When I do orthomclBlastParser like this:
orthomclBlastParser Hsa-Ath.txt ~/my_orthomcl_dir/compliantFasta >>similarSequences.txt
- "Hsa-Ath.txt" is the BlAST output in m8 format.
- "~/my_orthomcl_dir/compliantFasta/" is the directuory of compliant fasta files(Hsa.fasta and Ath.fasta) as produced by orthomclAdjustFasta.
But it tells me "couldn't find taxon for gene '2_Ath.fasta' at /opt/bin/orthomclBlastParser line 103, <f> line 1."???
So, what is the error? Could anyone help me? Thank you!
The fasta headers in ~/my_orthomcl_dir/compliantFasta should look something like "org1|unique_protein_id". Everything up the the pipe character ("|") should be the taxon id. Can you post the output from
head -n1 ~/my_orthomcl_dir/compliantFasta/*
All the files in ~/myorthomcldir/compliantFasta should look something like:
Everything up the the pipe character ("|") should be the taxon id. If your protein ID has pipe characters in it, you might run into trouble.

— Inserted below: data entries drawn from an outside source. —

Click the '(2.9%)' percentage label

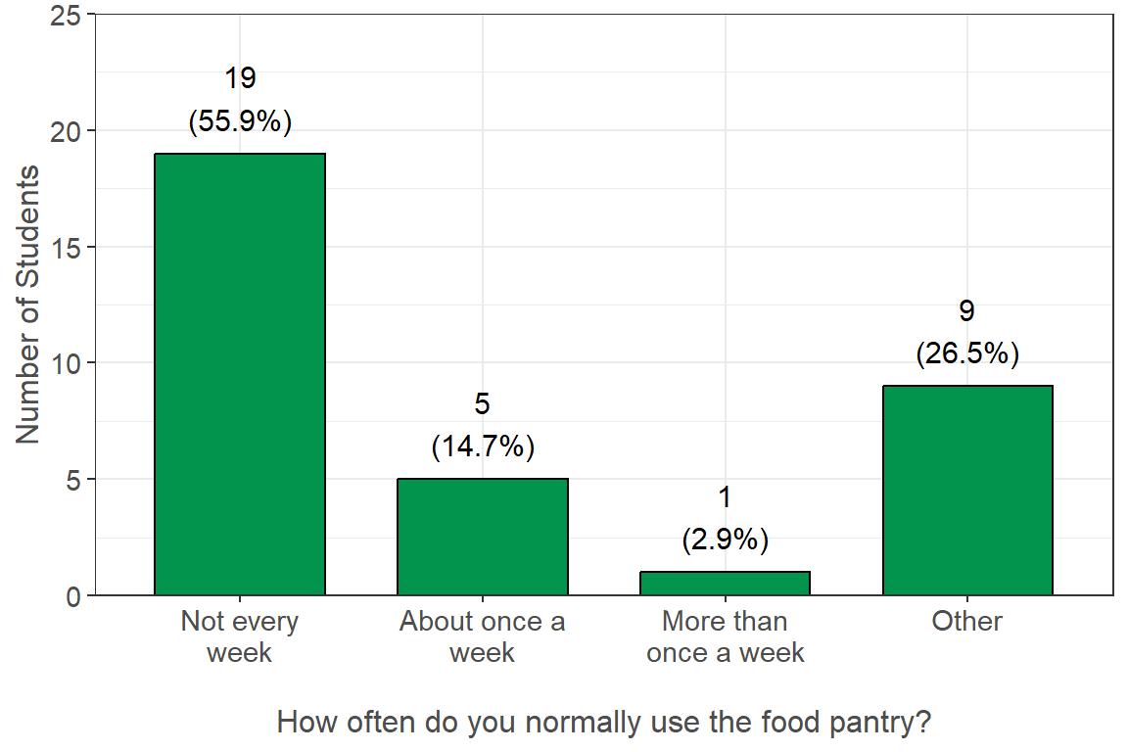pyautogui.click(x=725, y=540)
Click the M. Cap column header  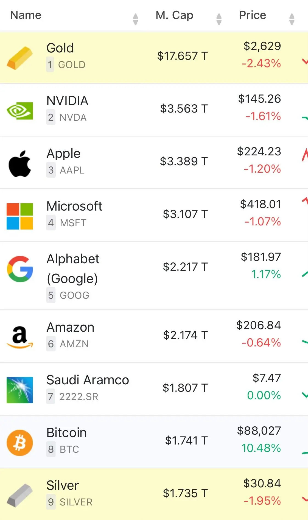(x=174, y=15)
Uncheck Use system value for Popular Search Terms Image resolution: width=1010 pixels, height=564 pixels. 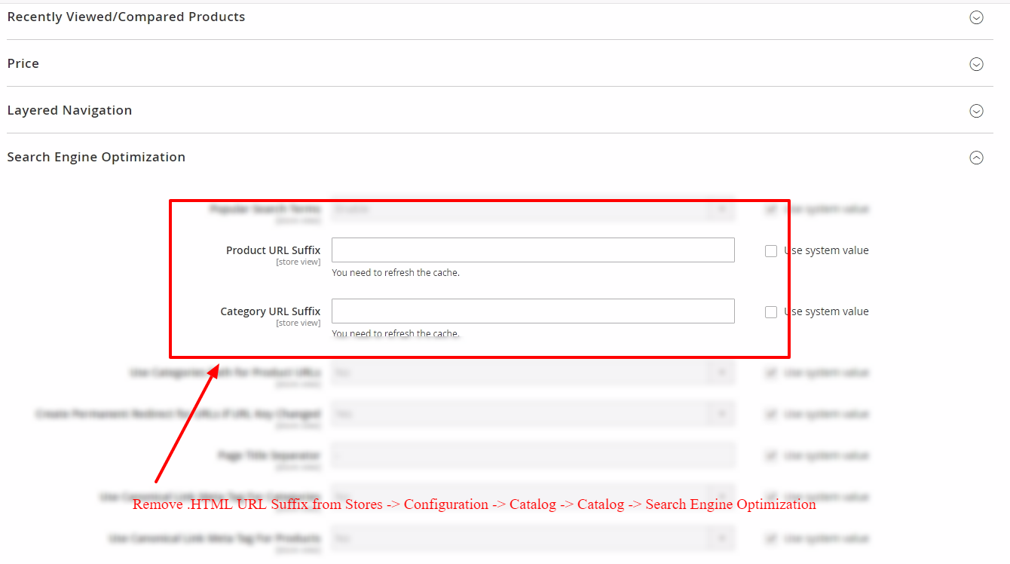pyautogui.click(x=770, y=209)
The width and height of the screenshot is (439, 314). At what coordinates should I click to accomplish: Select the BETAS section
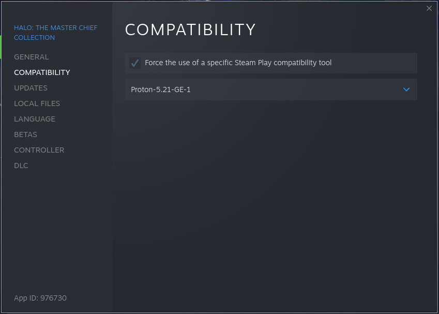pyautogui.click(x=25, y=134)
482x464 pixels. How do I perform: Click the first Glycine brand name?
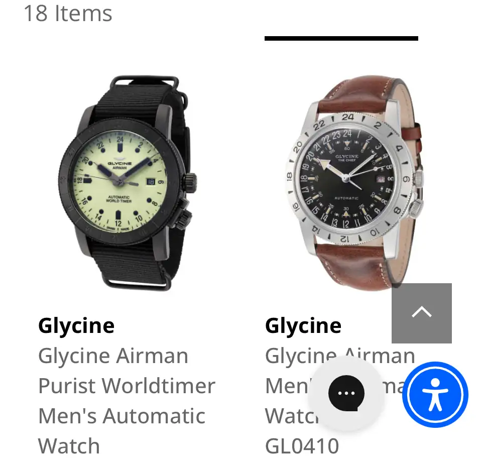(x=76, y=326)
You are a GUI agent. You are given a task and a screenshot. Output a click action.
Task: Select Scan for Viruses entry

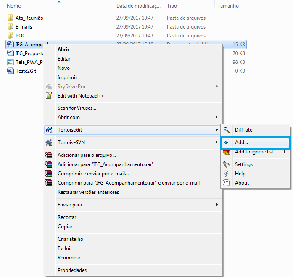pos(77,108)

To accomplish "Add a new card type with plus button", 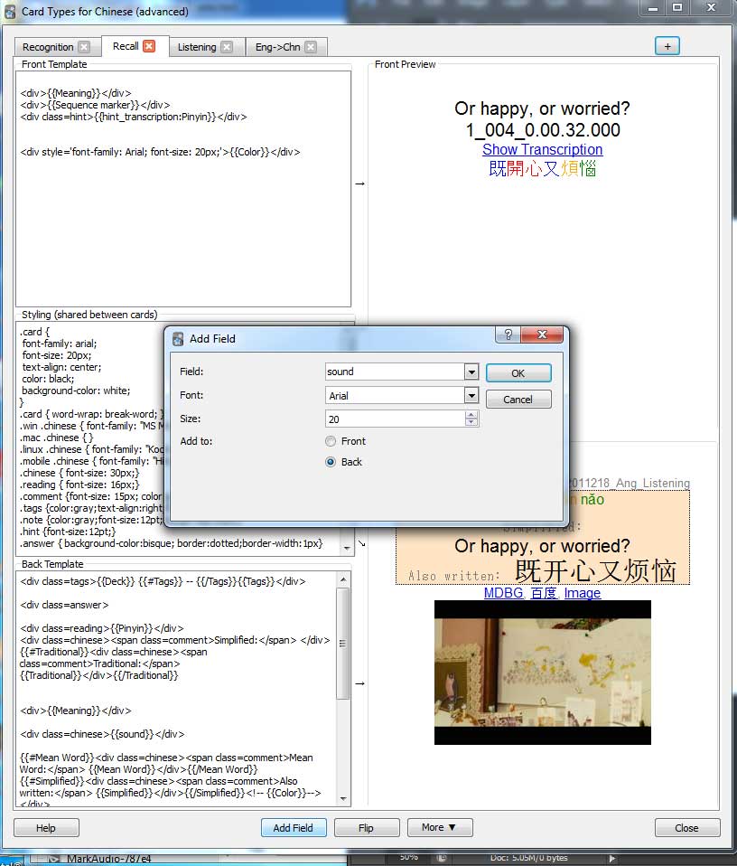I will pos(667,46).
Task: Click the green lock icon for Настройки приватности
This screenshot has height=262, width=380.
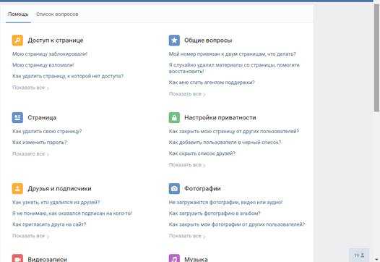Action: tap(174, 117)
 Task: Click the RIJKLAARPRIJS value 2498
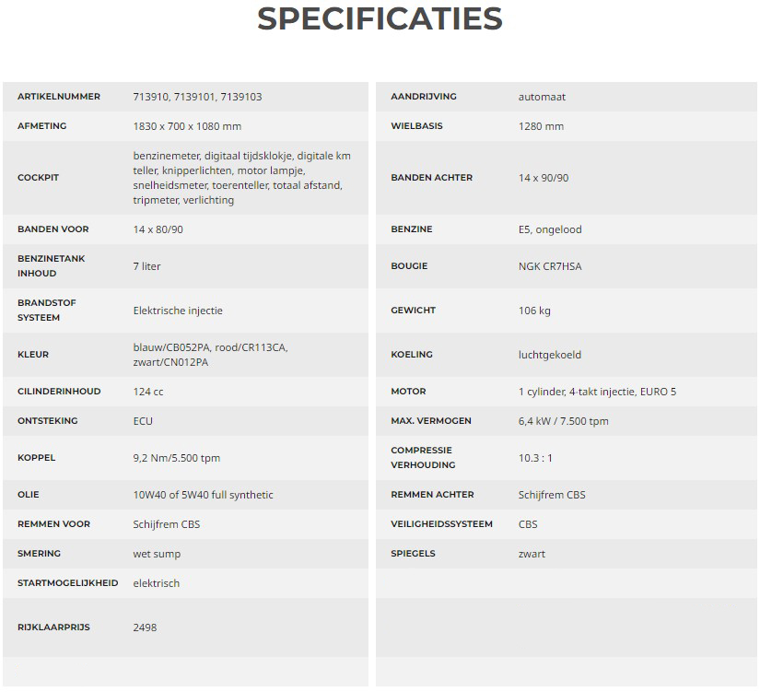145,627
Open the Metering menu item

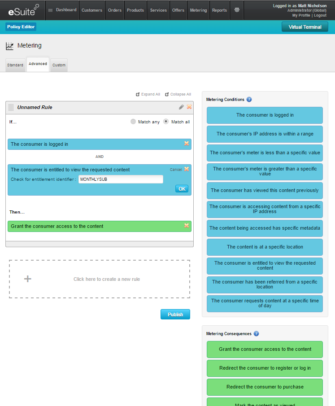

Can you post the output from head -n1 ~/myorthomcldir/compliantFasta/*
Continuing from the other question you posted, how did you do the all vs all blast? Did you removed the ID spacing from the two fasta files (Hsa and Ath) and then concatenated them together for the blast? Can you post a few lines of the blast result?